**WRITTEN PROBLEM:** Swap "menu" for "dropdown" in the stretch from the line containing "Click the vertical page scrollbar thumb" through the line containing "click(x=391, y=64)", and write those lines out again with nothing else changed. Omit the pictures from your answer.

**Entries extracted from a collection:**
•••

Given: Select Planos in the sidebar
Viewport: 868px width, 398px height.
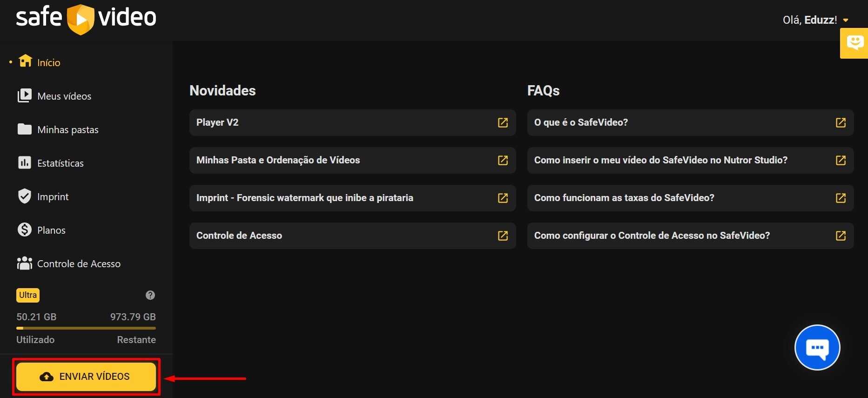Looking at the screenshot, I should [x=51, y=230].
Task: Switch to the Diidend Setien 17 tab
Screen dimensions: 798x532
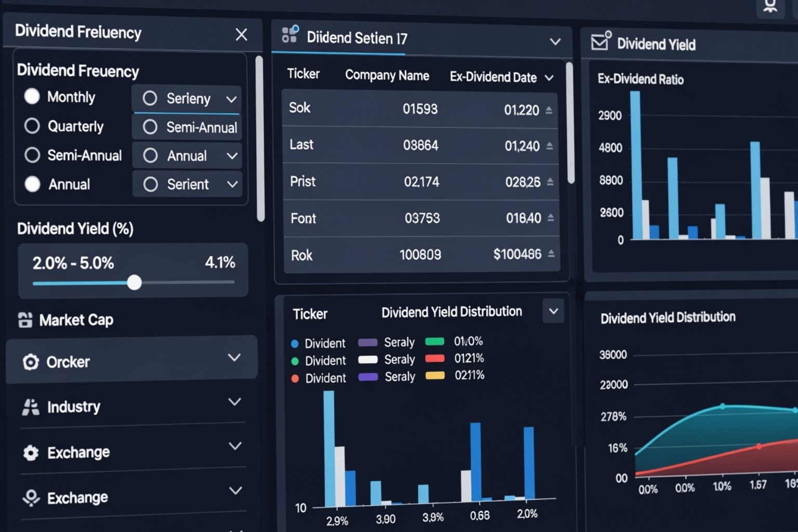Action: coord(357,38)
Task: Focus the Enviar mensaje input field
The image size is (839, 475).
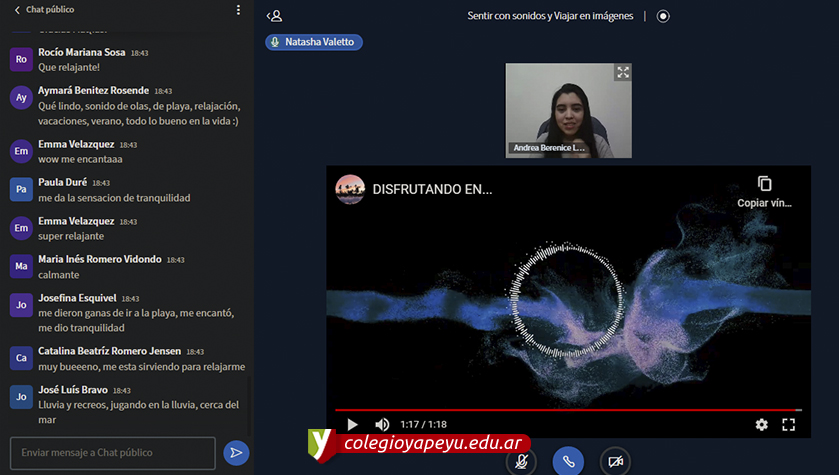Action: [x=112, y=453]
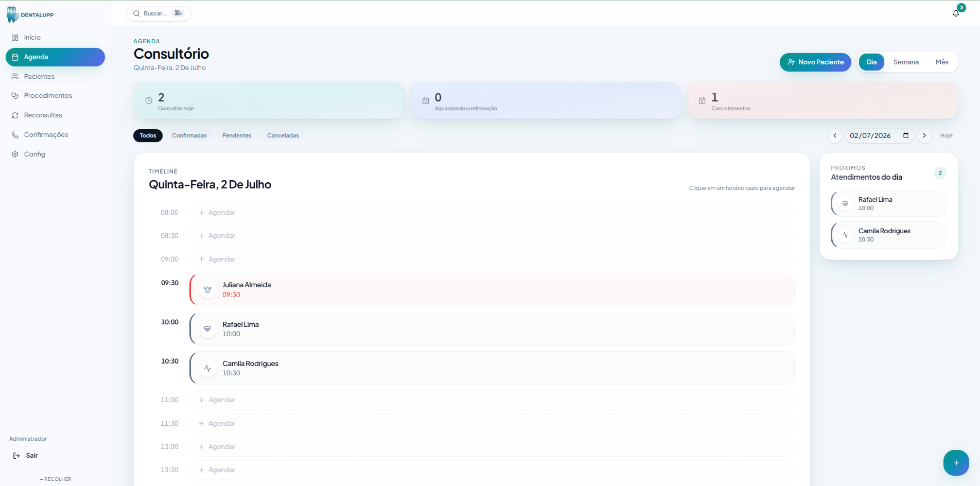Click the DentalUpp tooth logo

[12, 14]
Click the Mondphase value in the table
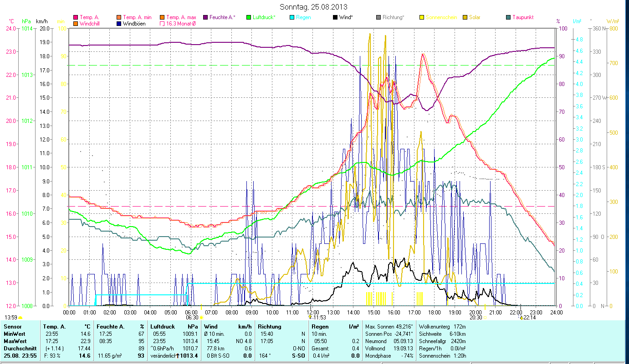Viewport: 629px width, 364px height. (407, 356)
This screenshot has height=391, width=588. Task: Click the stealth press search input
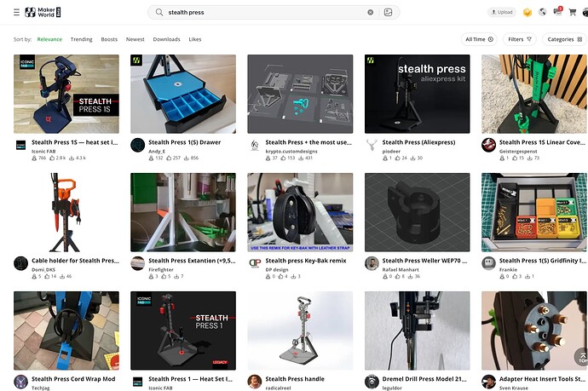pyautogui.click(x=266, y=13)
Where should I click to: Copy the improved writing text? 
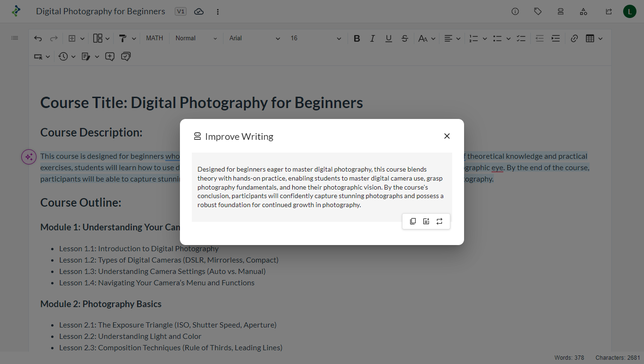point(413,221)
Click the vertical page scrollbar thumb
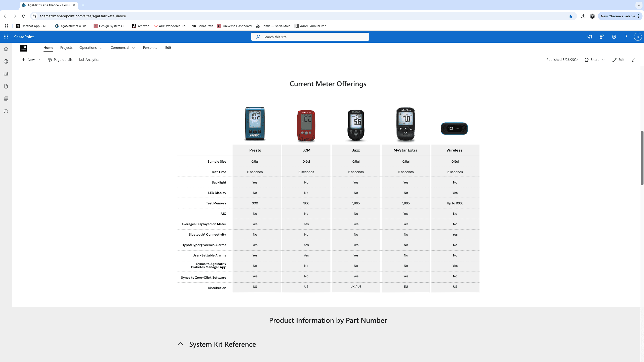The width and height of the screenshot is (644, 362). [x=642, y=158]
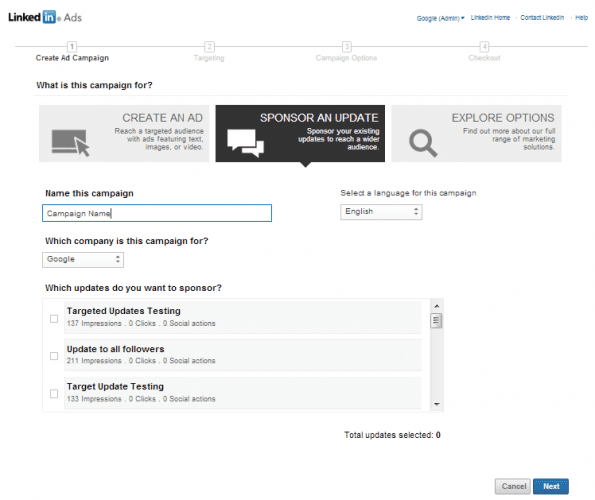The width and height of the screenshot is (595, 500).
Task: Click step 4 Checkout number marker
Action: coord(484,47)
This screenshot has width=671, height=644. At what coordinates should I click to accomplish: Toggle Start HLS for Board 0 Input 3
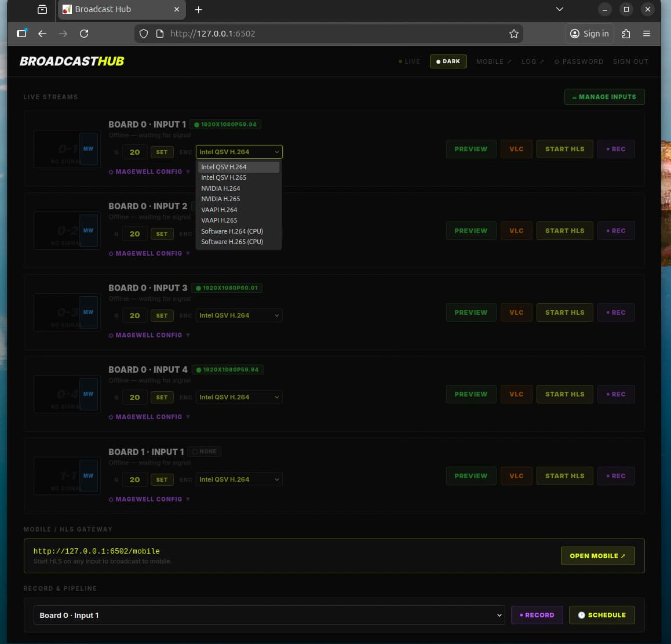[564, 312]
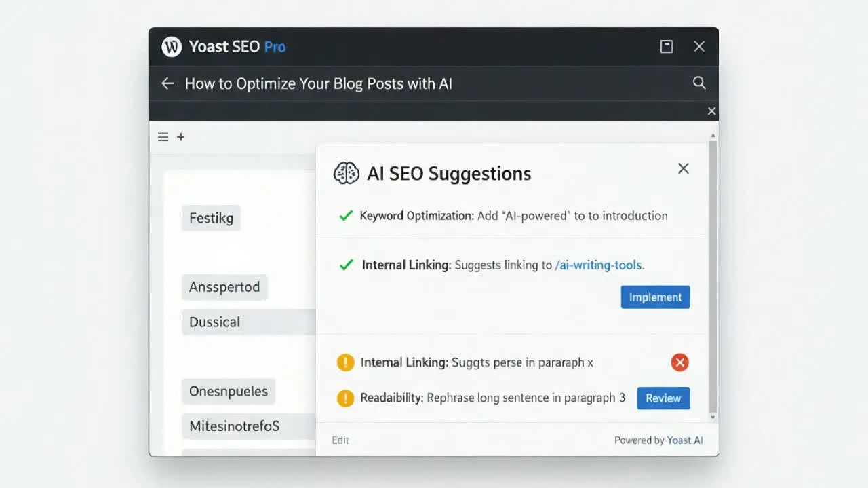Open the /ai-writing-tools link
The height and width of the screenshot is (488, 868).
(597, 265)
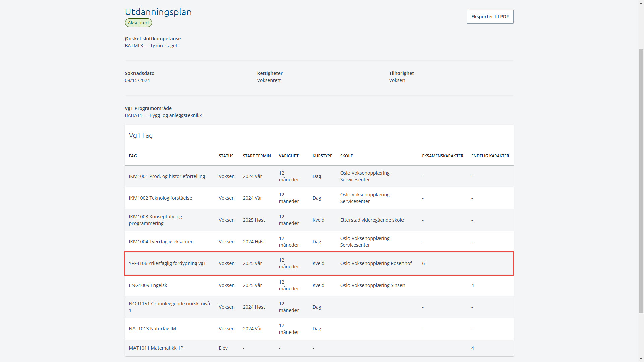
Task: Click the scrollbar down arrow
Action: (x=641, y=359)
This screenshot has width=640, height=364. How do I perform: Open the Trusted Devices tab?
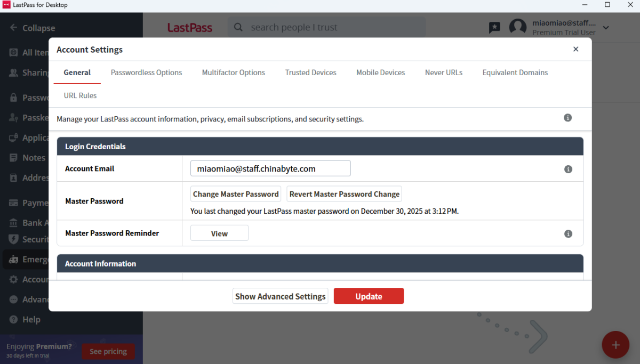click(310, 72)
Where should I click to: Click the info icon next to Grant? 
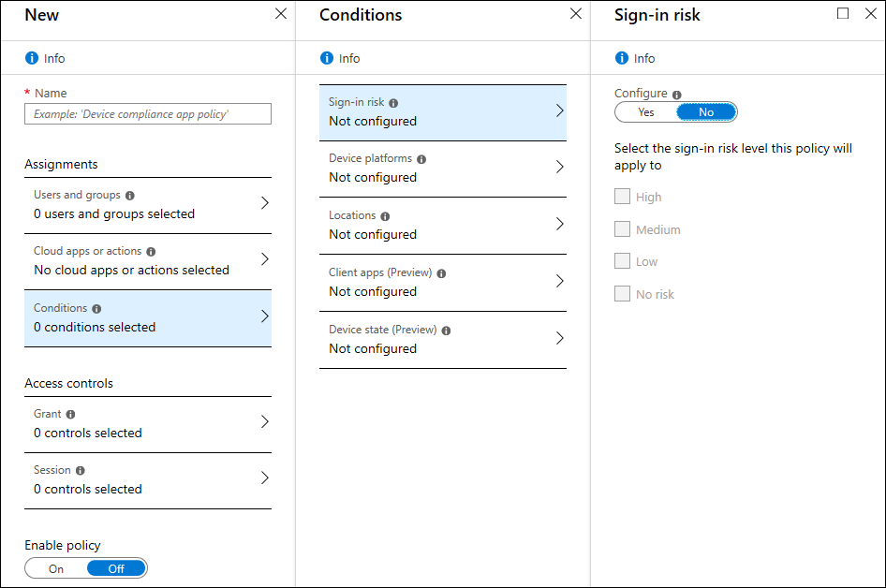[71, 414]
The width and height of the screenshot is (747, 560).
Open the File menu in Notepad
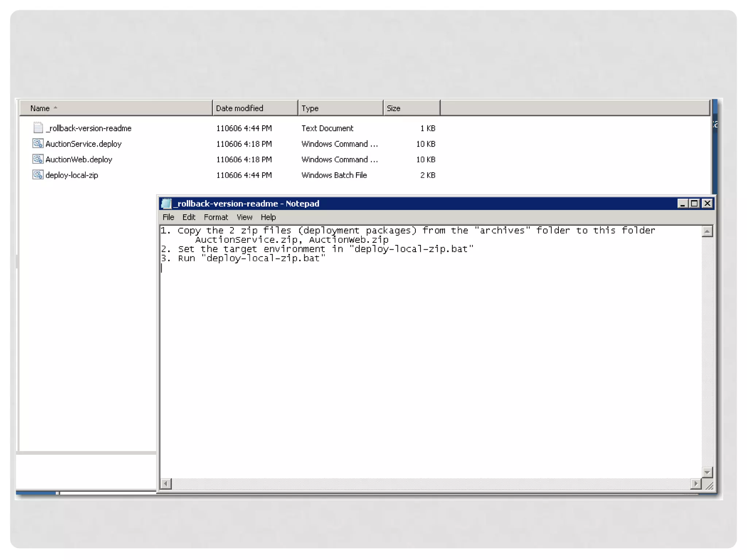tap(168, 217)
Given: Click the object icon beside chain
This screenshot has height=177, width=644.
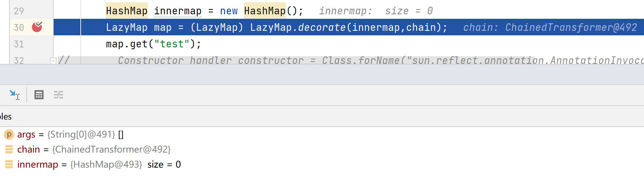Looking at the screenshot, I should point(9,149).
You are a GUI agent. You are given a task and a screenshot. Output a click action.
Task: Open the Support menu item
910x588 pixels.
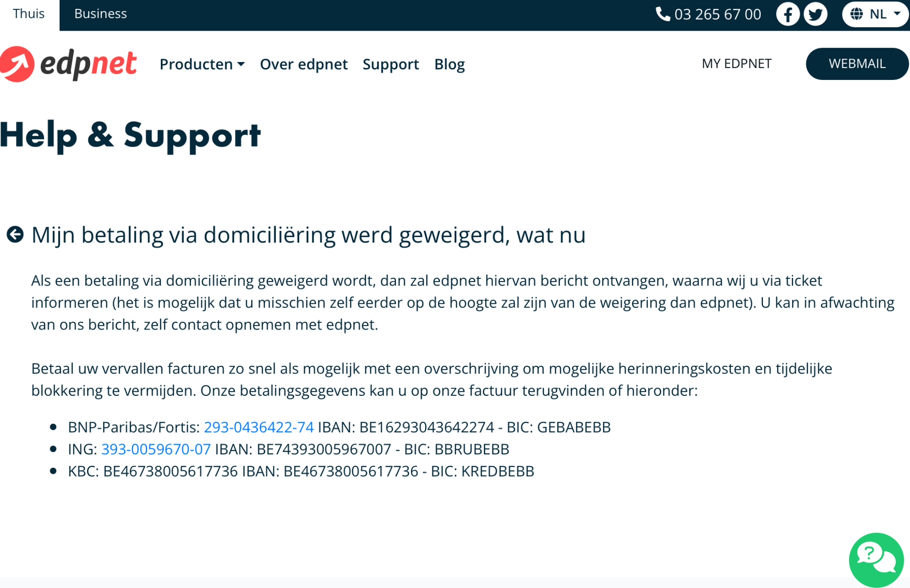click(x=391, y=64)
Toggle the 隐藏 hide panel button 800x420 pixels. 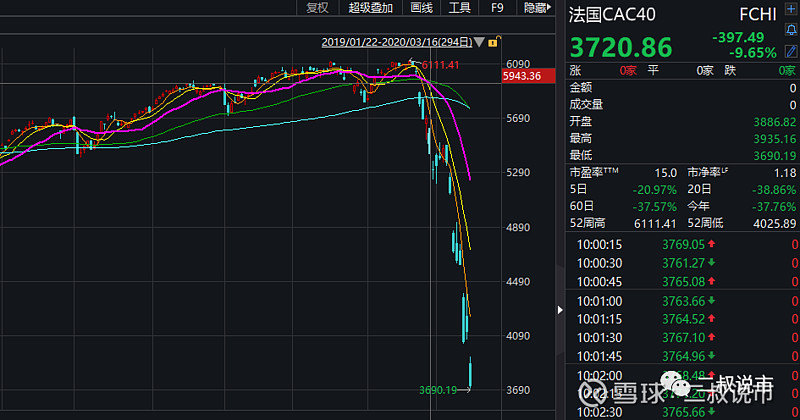(535, 8)
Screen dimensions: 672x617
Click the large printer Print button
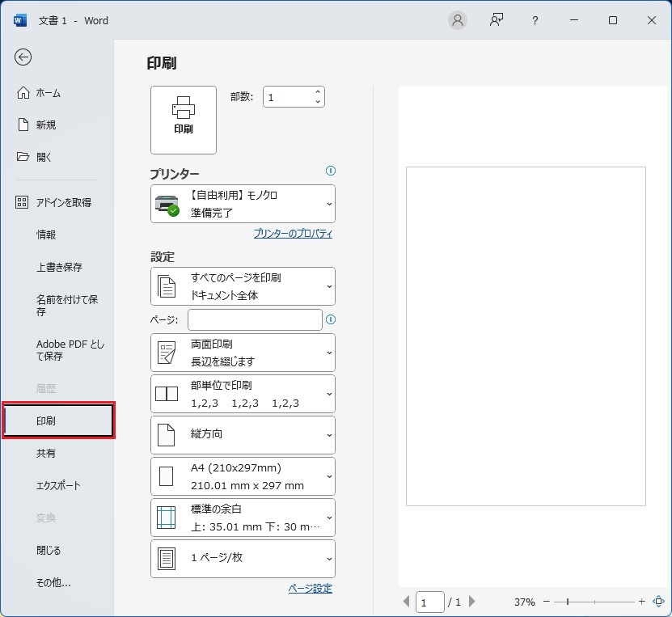pyautogui.click(x=184, y=120)
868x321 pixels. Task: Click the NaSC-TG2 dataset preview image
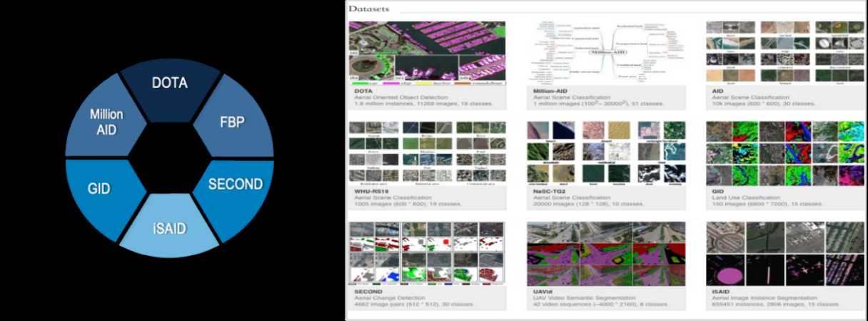605,151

•••

**THE SOLUTION:**
Click the vertical page scrollbar thumb
The width and height of the screenshot is (644, 362). [x=642, y=158]
The width and height of the screenshot is (595, 500).
Task: Click step 4 Checkout number marker
Action: coord(484,47)
This screenshot has width=671, height=644. At what coordinates should I click to accomplish: Toggle Start HLS for Board 0 Input 3
[564, 312]
Open the /ai-writing-tools link
The height and width of the screenshot is (488, 868).
(597, 265)
Task: Click the scrollbar down arrow
Action: (x=641, y=359)
This screenshot has width=640, height=364. How do I perform: Open the Trusted Devices tab?
click(310, 72)
Where should I click to: Click the info icon next to Grant? 
[71, 414]
The width and height of the screenshot is (747, 560).
Open the File dropdown in Notepad
tap(168, 217)
Given: Click the object icon beside chain
This screenshot has height=177, width=644.
Looking at the screenshot, I should point(9,149).
You are a GUI agent. You are given a task and a screenshot. Output a click action.
Task: Open the Support dropdown item
910x588 pixels.
click(x=391, y=64)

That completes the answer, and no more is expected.